Other subjects can present similar challenges. Nick Read, professor of fungal cell biology at the University of Edinburgh, has lost count of the number of times that colleagues at parties have used the same old gag: "May I introduce you to Nick Read? He's a fun guy - he studies mushrooms!"

So how does he recover from this unpromising start? What usually follows, he says, is a discussion about edible and sometimes magic mushrooms.

"If the discussion continues, I tend to direct it towards the importance of fungi in our lives - human and crop diseases, symbiotic relationships with plants, biotechnology and so on - throwing in various anecdotes along the way, for example that most people with Aids die from fungal infections or that the largest organism on the planet is a fungus.

"I usually wait until I get asked before telling them about my teaching or my research interests in understanding how fungi grow and how fungal diseases are initiated."

Does it sometimes get annoying to have to "sell" his field to people who basically aren't interested?

Not at all, says Read. "I don't have any problems 'jazzing up' my subject to other people. I have to do it all the time with undergraduate students during teaching to get them interested and sucked into what I am passionate about scientifically."

Nonetheless, it is clearly a delicate balancing act to talk about a highly technical topic with passion and enthusiasm without alienating fellow revellers. Those without particular social skills are often wise to stick to safer party environments, where no one can spring the dreaded "What do you do?" question on them.

For those who are bold enough to get away with it, on the other hand, introductions can offer opportunities to play with images and identities.

"I'm not ashamed of being a scientist," says Rivka Isaacson, senior scientist at the Imperial College Drug Discovery Faculty.

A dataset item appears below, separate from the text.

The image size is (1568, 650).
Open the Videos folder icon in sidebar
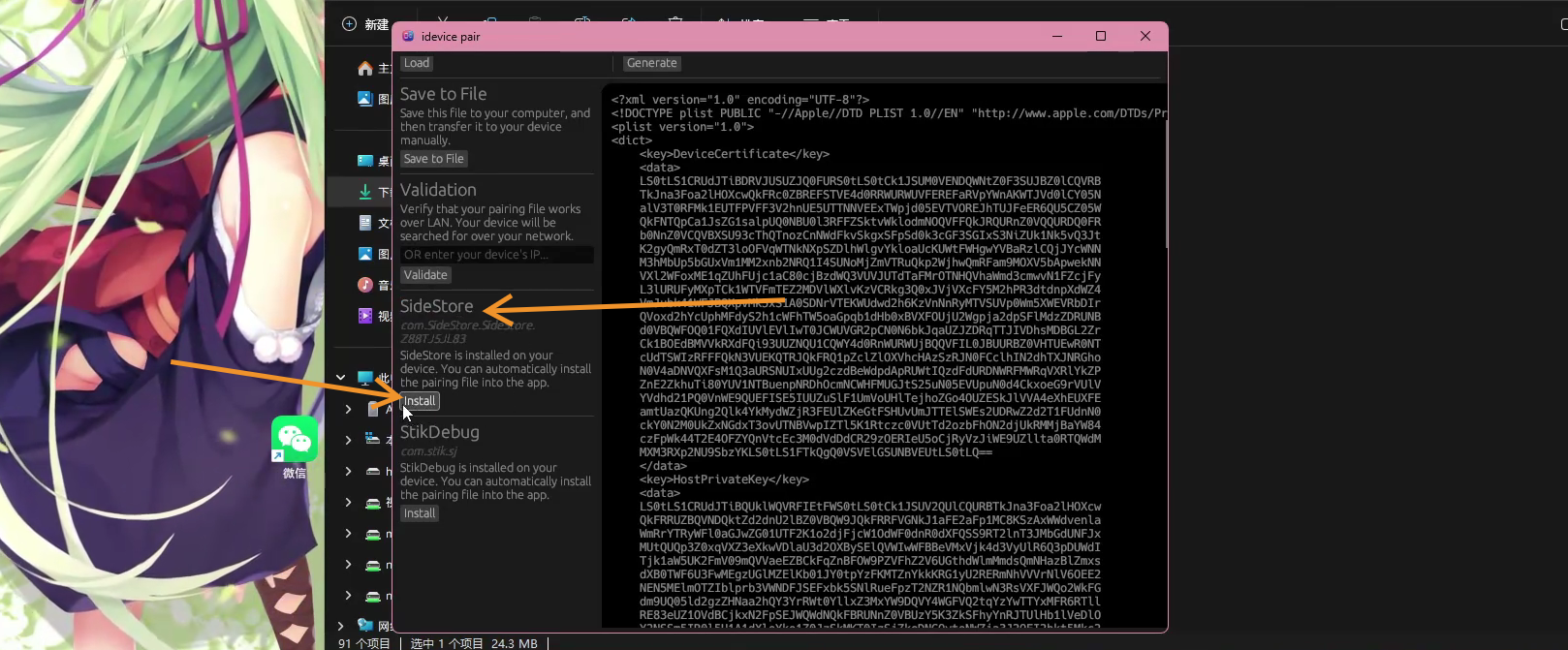[364, 315]

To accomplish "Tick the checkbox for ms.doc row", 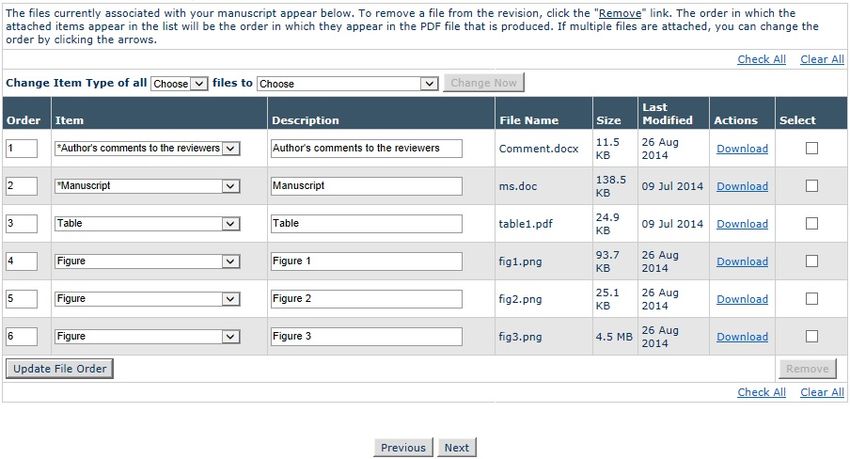I will pos(812,186).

"Sometimes it is fun to baffle people and use words you know they won't understand. Other times I explain myself in a very accessible way with loads of analogies and they say, 'Oh wow, it's so nice to meet a scientist who can couch things in normal terms,'?" she adds.

"One of my aims in life is to dispel the geeky image of scientists - despite the fact that there really are loads of geeky scientists - because I know many more scientists who are extremely well-rounded than arts people.

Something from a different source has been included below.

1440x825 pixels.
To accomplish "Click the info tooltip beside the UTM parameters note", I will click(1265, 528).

"If I make people guess my job, they always say art/media/journalism, which makes me glad," Isaacson says. She admits, however, that "it is probably the pink hair that does it".

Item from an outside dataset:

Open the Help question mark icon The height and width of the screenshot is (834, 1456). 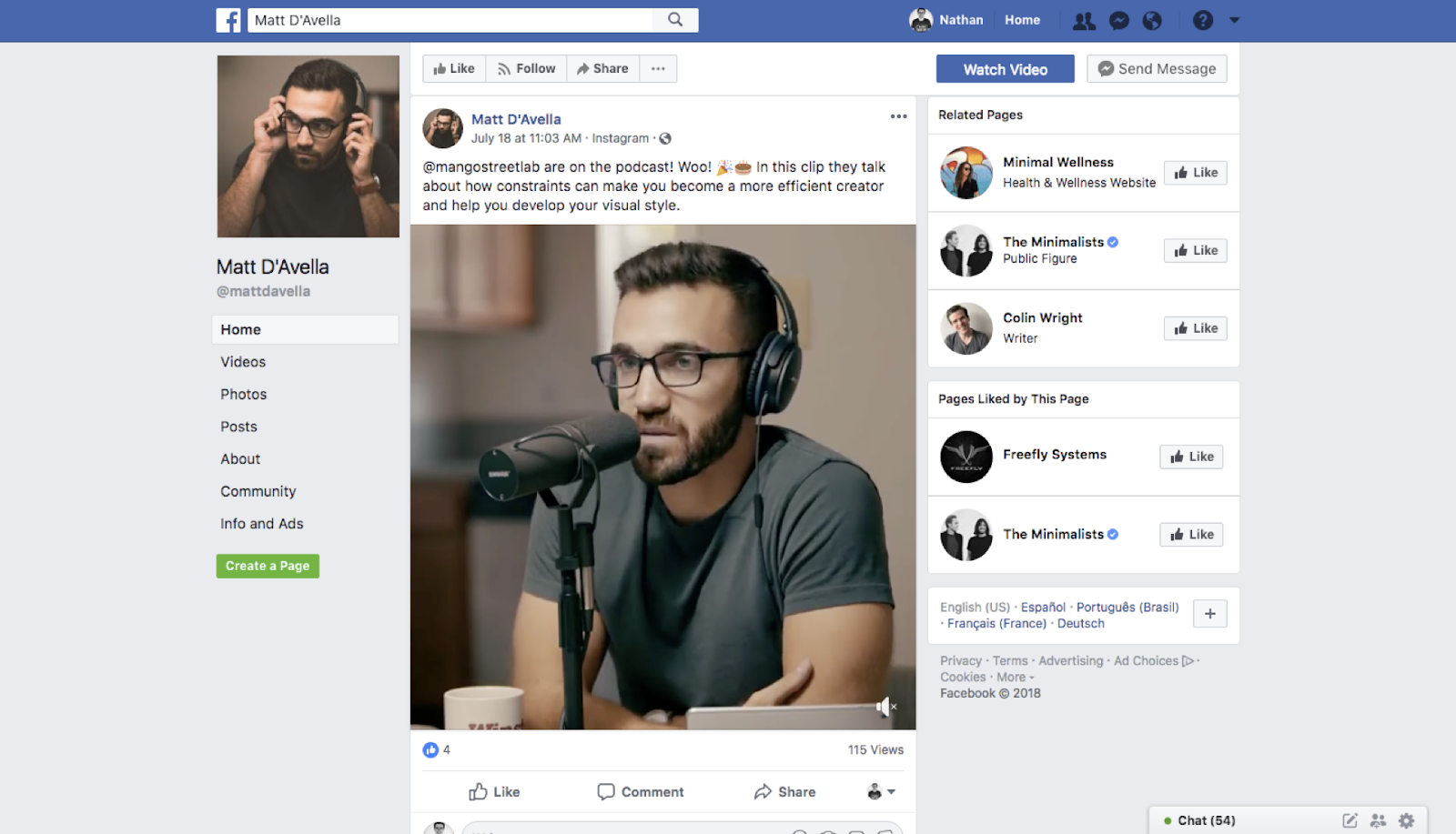[x=1203, y=20]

That such issues are of more than casual concern to her is evident from the novel she has been working on, "all based on truth", where similar questions are prominent. Isaacson's heroine is a biophysicist, Kathryn Rich, whose "latest book is entitled Synchrotron Radiation for Dummies".

"A common characteristic among scientists," the fictional biophysicist reflects, "is their reluctance to admit the nature of their profession.

"I myself have claimed a large variety of alternative occupations when I've thought I could get away with it. I once met a biophysicist who, in an attempt to impress girls at parties, claims to be one of those Red Adair-type firemen who fearlessly tackle oil fires.

"My own wishful fantasies tend less toward the heroic, having professed in my time to be an academic in various of the arts, a dry-cleaner, a dental receptionist and a childminder, among other things. When embroiled in brief encounters such as those with seat neighbours on aeroplanes I've been known to give chapter and verse on my imaginary PhD thesis, Blood Is Thicker than Water: The Influence of Sibling Rivalry on the Novels of Margaret Drabble and A.S. Byatt, a pet interest of mine, which sounds infinitely more glamorous than the title of my real thesis, Biophysical Studies of Amyloidosis.

"Whence stemmeth this disinclination to identify with what is, after all, a noble enough profession that has produced many a breakthrough in its time? Fear of being thought nerd-like, horror of having one's brain-power overestimated, dread of introducing a conversation-stopper? I'd certainly answer yes to all of the above," says Isaacson's heroine.

There are times when it is easier to be an accountant or a dentist than an academic.